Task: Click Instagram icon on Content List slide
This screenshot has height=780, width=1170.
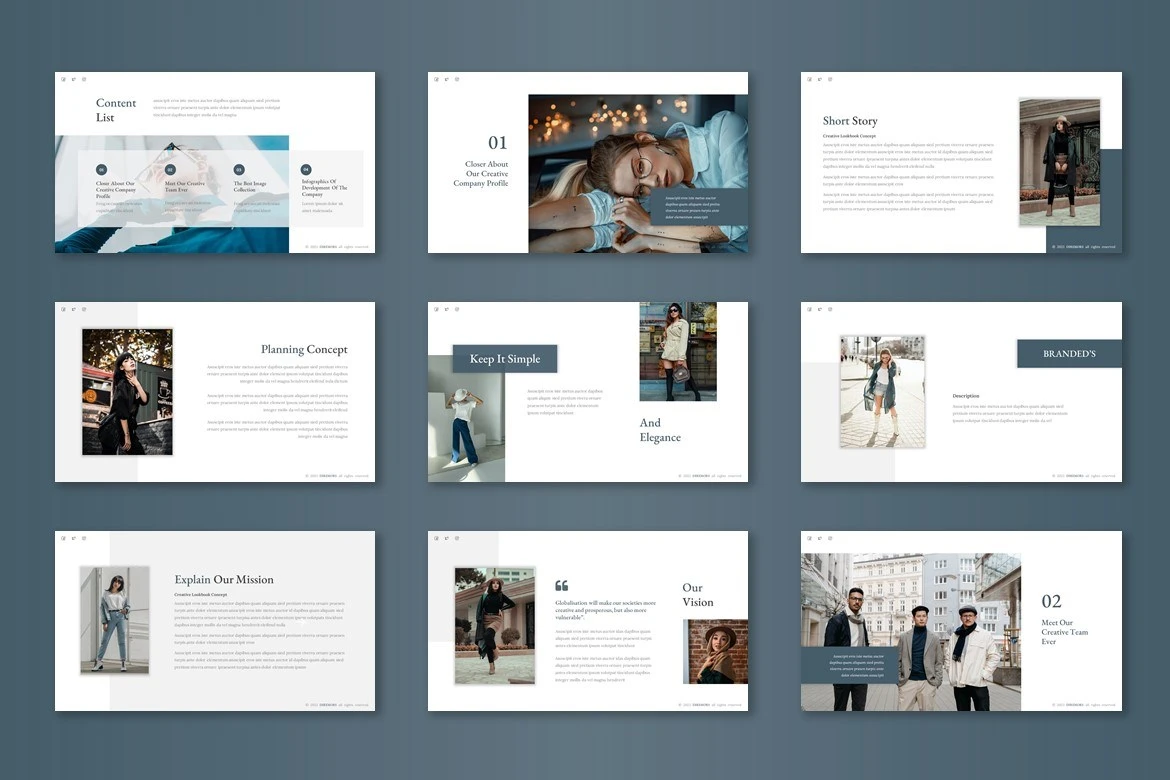Action: 84,79
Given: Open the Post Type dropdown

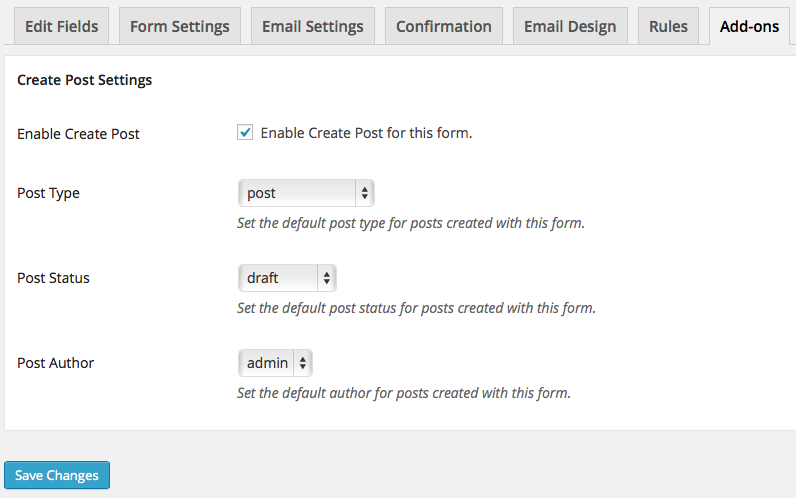Looking at the screenshot, I should (x=306, y=193).
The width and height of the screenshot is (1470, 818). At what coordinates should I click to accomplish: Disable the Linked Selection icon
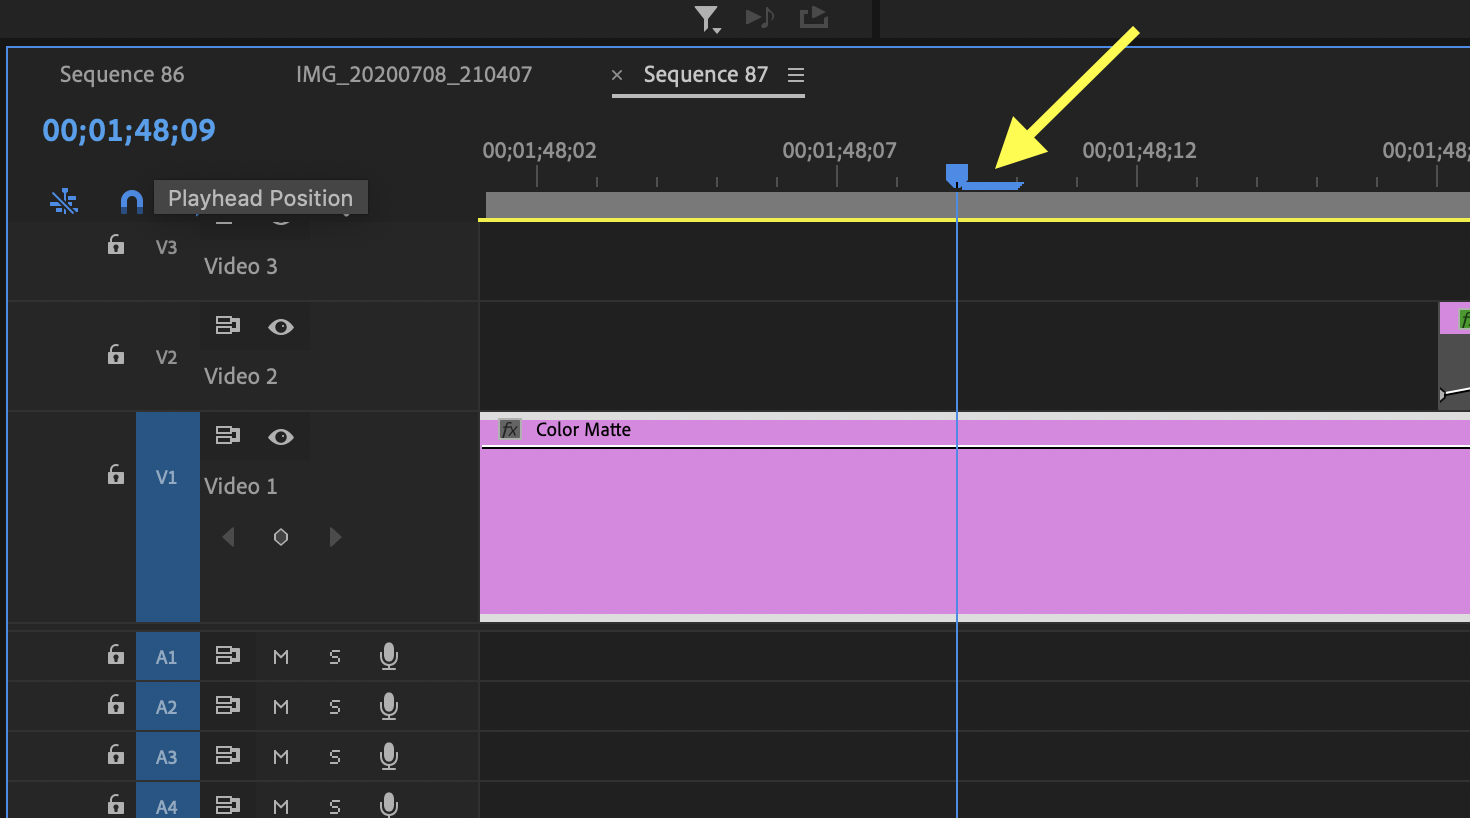click(64, 201)
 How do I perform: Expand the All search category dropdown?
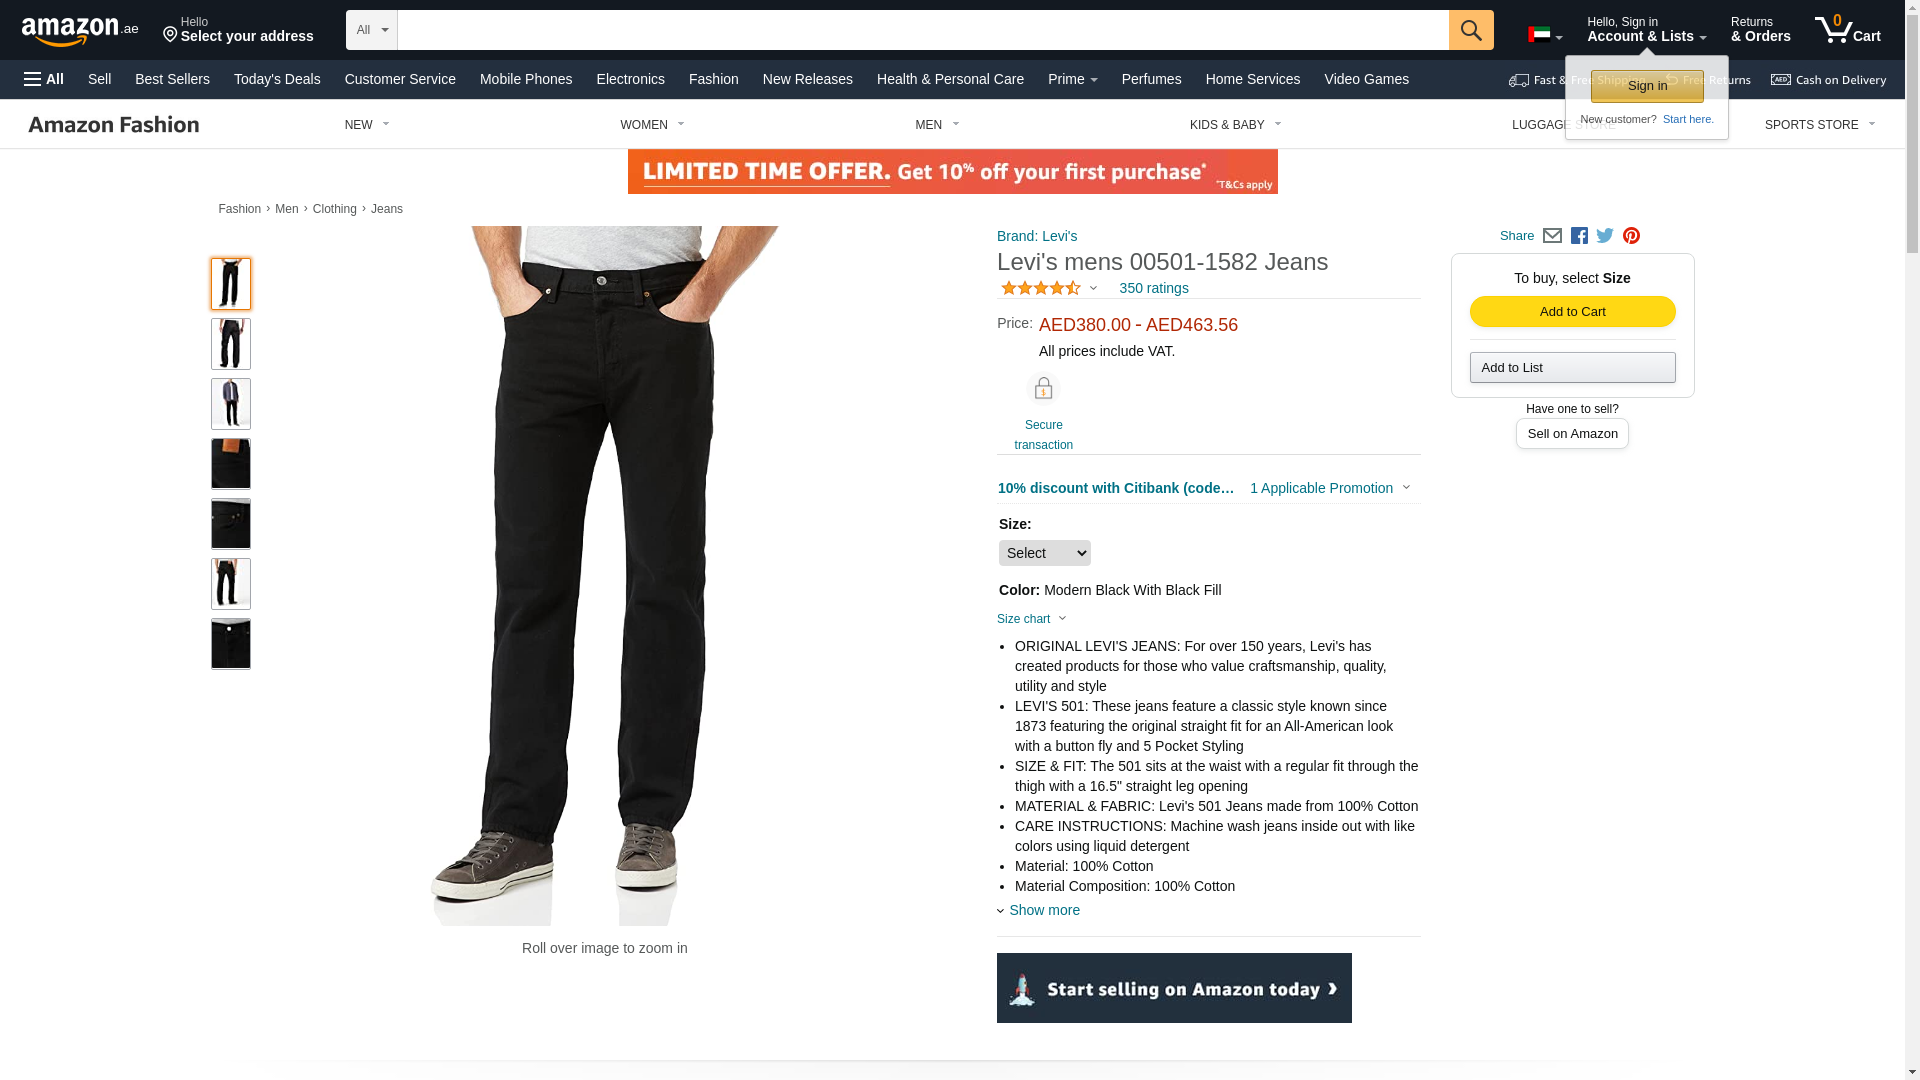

————————

What you should do »
Write out each line of the data above word for word, leaving out the pictures.

The answer »
Task: Click Instagram icon on Content List slide
This screenshot has height=780, width=1170.
Action: 84,79
Given: Open the Post Type dropdown

Looking at the screenshot, I should (x=306, y=193).
The width and height of the screenshot is (1470, 818). At what coordinates should I click to accomplish: Disable the Linked Selection icon
click(64, 201)
 How do I perform: Expand the All search category dropdown?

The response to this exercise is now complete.